> _Text shown_
================

It's fashionable to bash the Big 12.

You know the narrative: The Big 12 put the "funk" in dysfunction. Oklahoma and Texas are renting, not owning, in the smallest conference in FBS.

The league can't get out of its own way whether it's the Baylor scandal, the misdirected expansion process or de facto commissioner David Boren (OU president).

I'm here to tell you there is a lot to like about the Big 12 as its media days begin Monday in Frisco, Texas. Here are five things to watch as the conference gets at least a makeover in perception by staging the media days at the Cowboys' fancy new practice facility

Big 12 football future

It seems to hinge on Texas' Tom Herman and Oklahoma's Lincoln Riley.

The 33-year old Riley became FBS' youngest coach when he took over for Bob Stoops in June. How many guys -- like Herman at Texas -- get their dream job at age 42?

Let's hope this leads to a long-lasting Red River Shootout rivalry. That alone would help prop up the league.

In case you missed it, Texas and Oklahoma together are basically why the league exists at all. A series of compelling Texas-OU games puts the Big 12 back in the playoffs and national spotlight.

The off-field future

No, the Big 12 is not breaking up. At least not anytime soon.

================

> _Data supplied_
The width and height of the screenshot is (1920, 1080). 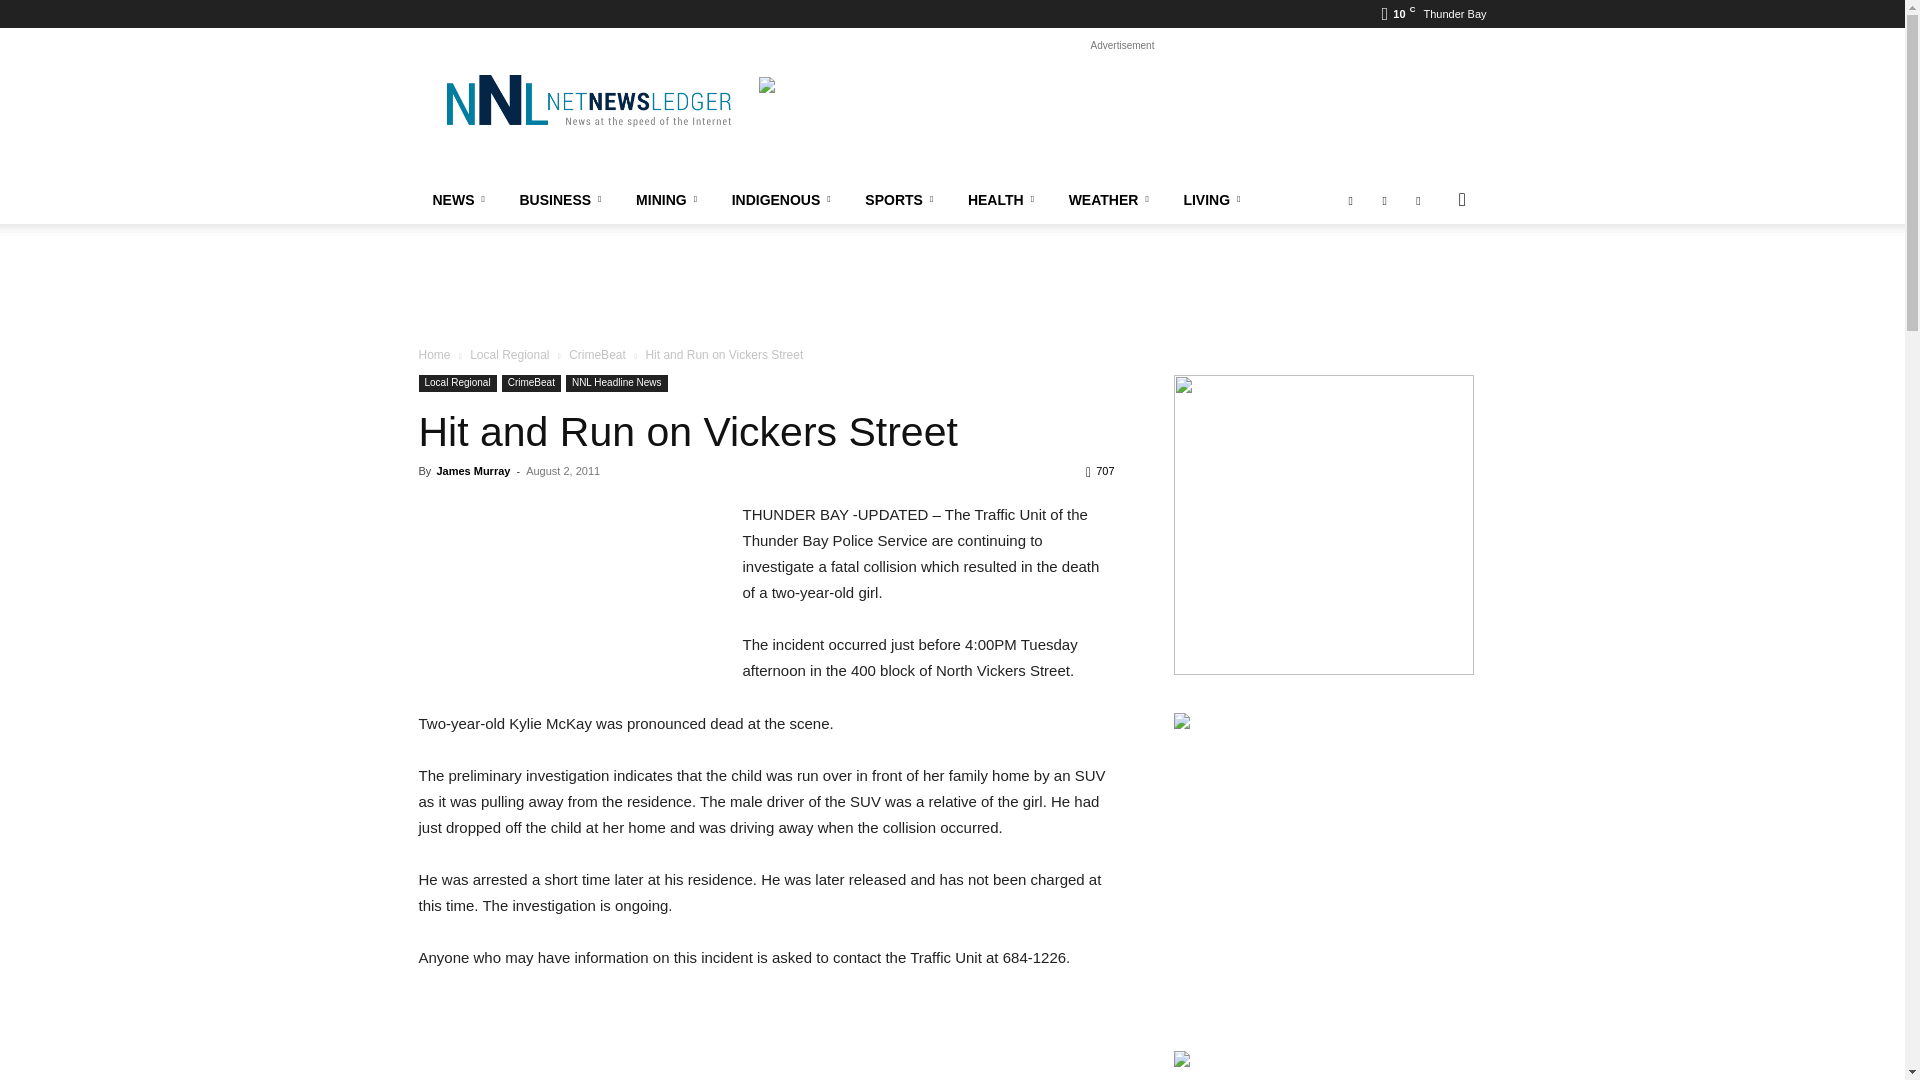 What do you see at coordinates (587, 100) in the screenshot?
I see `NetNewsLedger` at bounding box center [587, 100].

================

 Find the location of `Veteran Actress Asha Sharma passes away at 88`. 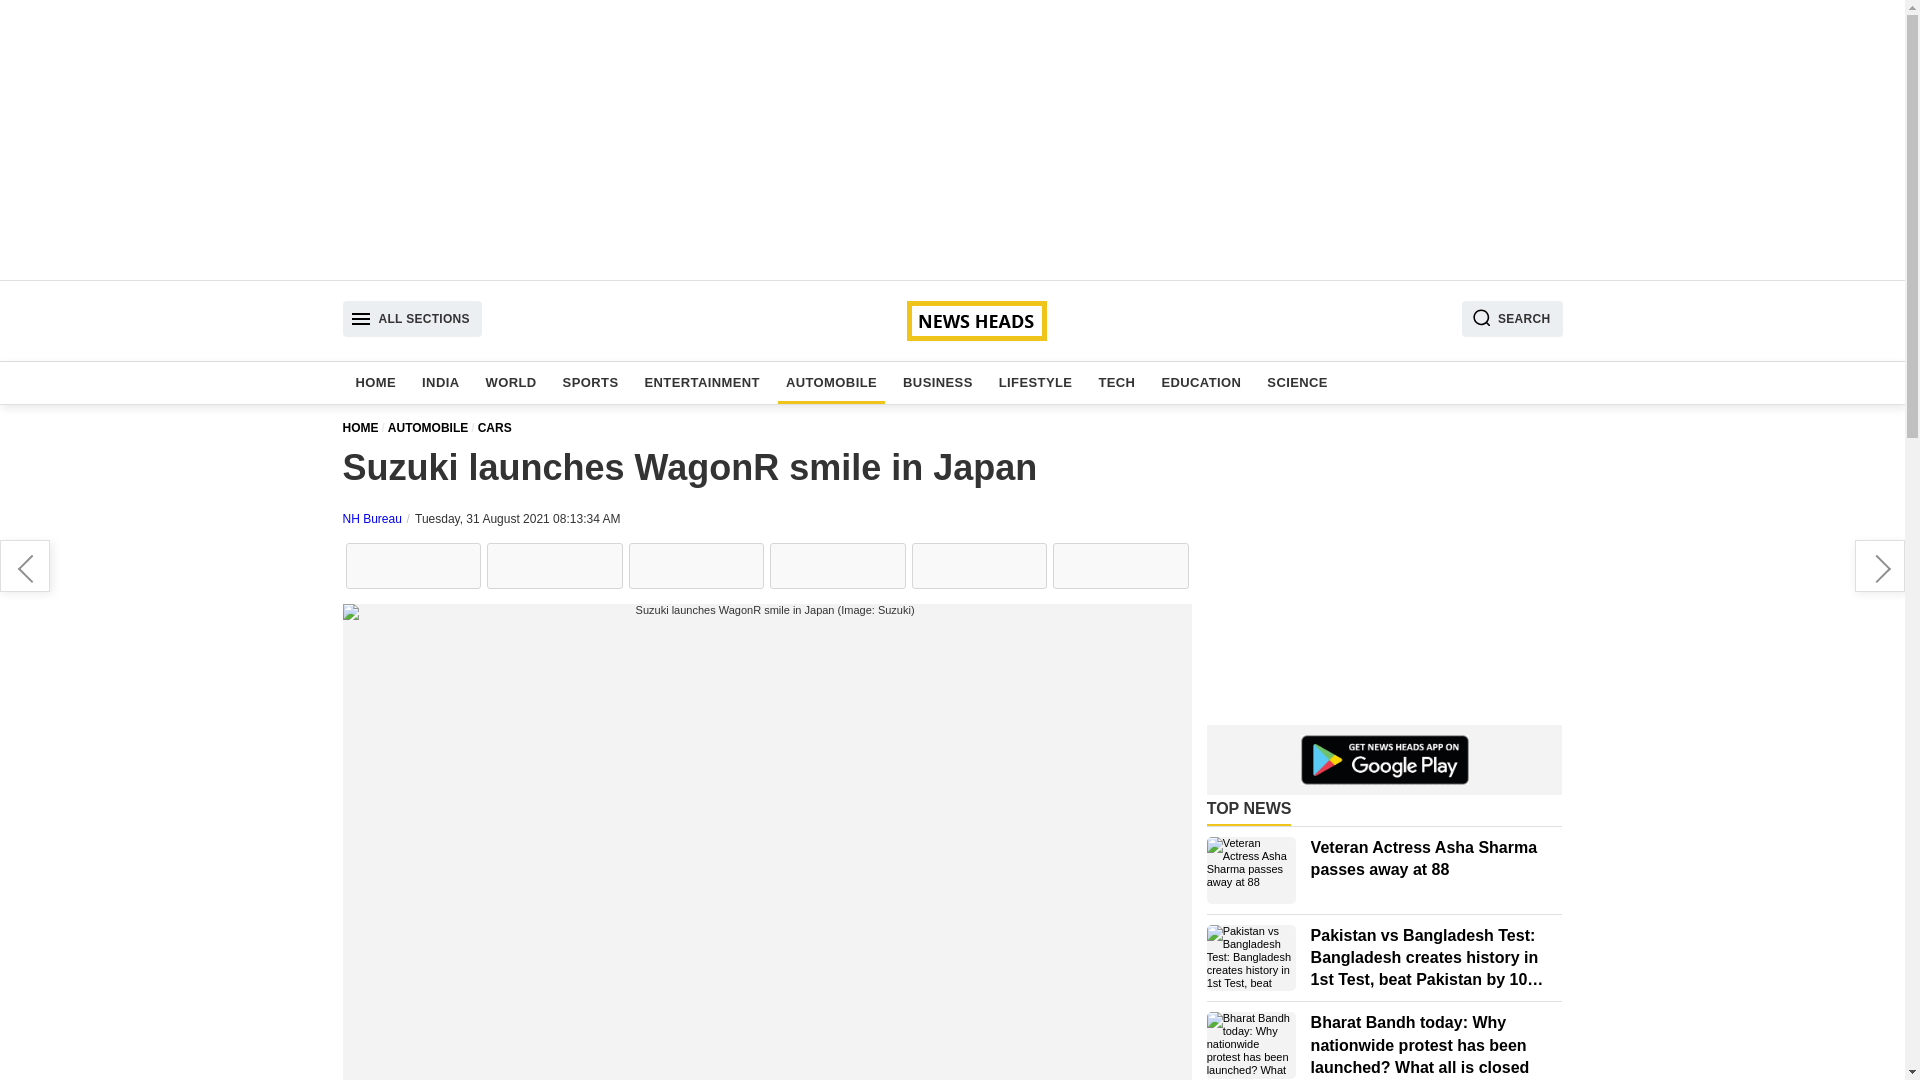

================

> _Exercise task A_
Answer these questions from the Big 12 article, one line each:
(i) In what city do the conference's media days begin Monday?
(ii) Whom did Lincoln Riley replace when he became FBS' youngest coach?
(iii) What position does the article say David Boren holds?
> _Exercise task B_
Extend the Big 12 football article past its final sentence with the next few paragraphs.

> _Written answer A_
(i) Frisco, Texas
(ii) Bob Stoops
(iii) OU president

> _Written answer B_
The soonest any shuffling anywhere could occur is five years from now. But by that time both OU and Texas will be making $60 million each because of the backloaded nature of the media rights contract.

That's cost certainty in a league that is easier to win than any other Texas and OU could play in right now.

Baylor reset

New coach Matt Rhule has given Baylor football a chance.

Despite the drip, drip, drip of seemingly weekly additions to the scandal, Temple's former coach has built a solid foundation on the field. He basically offered every player in Texas worth a damn. That's a good place to start.

So is being a solid coach and a solid citizen. For now, the Bears aren't going to fall off the end of the earth competitively. However, there are no guarantees when conferences realign five to eight years from now. (See above.)

The Wildcat in winter

How's this for Big 12 serendipity? Bill Snyder turns 78 the day Kansas State travels to Texas for one of the biggest Big 12 games of the season.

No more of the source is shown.